Arnaud Foulon, vice-président d’Hurtubise et président de l’Association nationale des éditeurs de livres
Le philosophe spécialiste de l’éducation Normand Baillargeon amène une réflexion nuancée sur le sujet.
Que le moment soit venu de repenser ce que l’on enseigne sur l’Histoire autochtone, c’est normal et sain, mais que l’on brûle des livres me semble extrêmement troublant, ça a des relents historiques que je n’aime pas du tout.
Selon lui, il peut y avoir des raisons de retirer un livre, par exemple s’il contient des faussetés objectivement constatables. Mais le philosophe précise que les raisons devraient être très sérieuses, étudiées très attentivement.
Normand Baillargeon ajoute d’autres nuances : Ce n’est pas la même chose d’avoir un langage inacceptable dans un récit fantastique, avec un personnage, que dans un livre d’Histoire.
De la même façon, ce n’est pas la même chose d’avoir un dessin fautif quand il s’agit d’une bande dessinée, que quand il s’agit d’une encyclopédie.
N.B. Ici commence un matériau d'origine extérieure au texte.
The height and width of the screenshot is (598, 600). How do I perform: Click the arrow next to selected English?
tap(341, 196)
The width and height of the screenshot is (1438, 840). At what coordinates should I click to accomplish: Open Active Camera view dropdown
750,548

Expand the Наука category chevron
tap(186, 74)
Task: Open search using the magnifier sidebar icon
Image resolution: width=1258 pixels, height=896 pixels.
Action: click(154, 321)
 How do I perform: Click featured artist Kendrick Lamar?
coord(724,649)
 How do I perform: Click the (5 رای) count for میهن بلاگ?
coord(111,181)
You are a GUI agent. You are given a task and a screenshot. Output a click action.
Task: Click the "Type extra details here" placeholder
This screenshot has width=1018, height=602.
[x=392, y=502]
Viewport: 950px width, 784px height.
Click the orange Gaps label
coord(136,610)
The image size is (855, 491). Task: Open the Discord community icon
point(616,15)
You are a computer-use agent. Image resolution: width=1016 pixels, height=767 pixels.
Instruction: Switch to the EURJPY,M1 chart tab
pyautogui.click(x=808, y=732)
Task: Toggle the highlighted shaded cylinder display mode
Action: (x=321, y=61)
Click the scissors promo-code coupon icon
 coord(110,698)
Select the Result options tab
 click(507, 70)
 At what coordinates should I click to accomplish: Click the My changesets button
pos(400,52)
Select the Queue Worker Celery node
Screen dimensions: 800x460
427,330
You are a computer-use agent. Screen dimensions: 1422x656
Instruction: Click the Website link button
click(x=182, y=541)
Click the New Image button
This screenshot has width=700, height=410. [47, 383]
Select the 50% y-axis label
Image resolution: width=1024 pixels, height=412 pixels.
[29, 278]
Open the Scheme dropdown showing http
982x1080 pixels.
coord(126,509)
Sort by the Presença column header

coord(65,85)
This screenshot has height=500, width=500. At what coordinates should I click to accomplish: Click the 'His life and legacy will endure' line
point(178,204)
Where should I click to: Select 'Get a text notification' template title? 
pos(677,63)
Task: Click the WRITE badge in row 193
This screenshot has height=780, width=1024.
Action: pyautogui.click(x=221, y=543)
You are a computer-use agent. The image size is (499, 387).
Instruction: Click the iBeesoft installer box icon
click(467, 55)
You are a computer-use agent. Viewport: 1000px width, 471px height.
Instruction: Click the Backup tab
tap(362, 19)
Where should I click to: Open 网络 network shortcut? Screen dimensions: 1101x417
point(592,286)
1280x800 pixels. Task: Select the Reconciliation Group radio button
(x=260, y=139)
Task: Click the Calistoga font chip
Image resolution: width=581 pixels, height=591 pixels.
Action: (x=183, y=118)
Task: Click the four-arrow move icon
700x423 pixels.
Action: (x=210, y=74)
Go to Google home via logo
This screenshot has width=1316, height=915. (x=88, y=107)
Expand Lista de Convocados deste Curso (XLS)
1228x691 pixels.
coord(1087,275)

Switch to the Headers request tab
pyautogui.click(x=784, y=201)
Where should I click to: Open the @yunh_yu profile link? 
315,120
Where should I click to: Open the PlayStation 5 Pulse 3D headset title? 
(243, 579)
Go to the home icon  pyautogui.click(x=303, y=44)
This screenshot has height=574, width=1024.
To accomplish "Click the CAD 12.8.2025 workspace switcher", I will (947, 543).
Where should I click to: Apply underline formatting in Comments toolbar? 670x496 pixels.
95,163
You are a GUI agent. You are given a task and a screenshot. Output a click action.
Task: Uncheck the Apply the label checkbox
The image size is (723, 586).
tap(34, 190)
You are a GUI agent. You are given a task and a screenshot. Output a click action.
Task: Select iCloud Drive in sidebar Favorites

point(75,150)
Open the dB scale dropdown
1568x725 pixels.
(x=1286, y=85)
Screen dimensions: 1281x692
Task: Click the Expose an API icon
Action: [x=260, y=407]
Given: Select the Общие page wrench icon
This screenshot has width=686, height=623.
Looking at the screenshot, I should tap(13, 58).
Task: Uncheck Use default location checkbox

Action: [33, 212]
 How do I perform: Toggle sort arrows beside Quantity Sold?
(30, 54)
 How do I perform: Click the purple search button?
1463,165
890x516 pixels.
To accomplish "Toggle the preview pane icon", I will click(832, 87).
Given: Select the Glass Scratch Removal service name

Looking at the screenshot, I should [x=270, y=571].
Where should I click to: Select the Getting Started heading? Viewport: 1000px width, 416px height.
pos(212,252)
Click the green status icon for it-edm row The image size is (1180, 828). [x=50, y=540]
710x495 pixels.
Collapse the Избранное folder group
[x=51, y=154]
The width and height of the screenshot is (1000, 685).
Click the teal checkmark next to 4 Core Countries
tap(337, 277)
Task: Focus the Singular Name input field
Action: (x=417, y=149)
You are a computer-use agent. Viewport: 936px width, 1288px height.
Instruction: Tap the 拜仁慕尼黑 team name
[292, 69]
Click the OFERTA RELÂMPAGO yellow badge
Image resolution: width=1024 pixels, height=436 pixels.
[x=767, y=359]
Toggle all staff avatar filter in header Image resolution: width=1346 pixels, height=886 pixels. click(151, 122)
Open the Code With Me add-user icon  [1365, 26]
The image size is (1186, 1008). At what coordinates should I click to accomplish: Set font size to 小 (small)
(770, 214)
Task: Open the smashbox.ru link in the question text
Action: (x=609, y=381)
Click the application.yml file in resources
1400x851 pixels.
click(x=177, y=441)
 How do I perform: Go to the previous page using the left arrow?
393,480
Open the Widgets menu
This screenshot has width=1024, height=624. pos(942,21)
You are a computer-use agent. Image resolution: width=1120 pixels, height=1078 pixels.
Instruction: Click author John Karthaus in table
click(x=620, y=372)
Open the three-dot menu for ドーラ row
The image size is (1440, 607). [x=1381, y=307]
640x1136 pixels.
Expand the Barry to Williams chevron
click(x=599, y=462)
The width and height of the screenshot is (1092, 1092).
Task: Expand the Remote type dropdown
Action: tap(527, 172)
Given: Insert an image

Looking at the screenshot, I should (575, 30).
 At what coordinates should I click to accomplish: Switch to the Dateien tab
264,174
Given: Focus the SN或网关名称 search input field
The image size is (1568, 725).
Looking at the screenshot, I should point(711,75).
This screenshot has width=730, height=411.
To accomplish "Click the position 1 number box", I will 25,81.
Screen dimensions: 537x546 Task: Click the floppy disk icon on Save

Imaginez que tous les groupes sociaux se mettent à réclamer qu’on coupe ce qui ne fait pas leur affaire. Une grande quantité de livres seraient rapidement éliminés des bibliothèques.
Normand Baillargeon, philosophe spécialiste en éducation
Le ministère de l’Éducation de l’Ontario explique que le choix des livres dans les bibliothèques relève de la responsabilité de chaque conseil scolaire.
Ils doivent s’assurer qu’un processus efficace est en place afin de procéder à la sélection et à l’approbation des ressources qui seront utilisées dans les écoles et que les ressources sélectionnées sont exemptes de tout préjugé et de toute forme de discrimination et qu’elles favorisent l’inclusion, explique la porte-parole du ministère, Ingrid Anderson.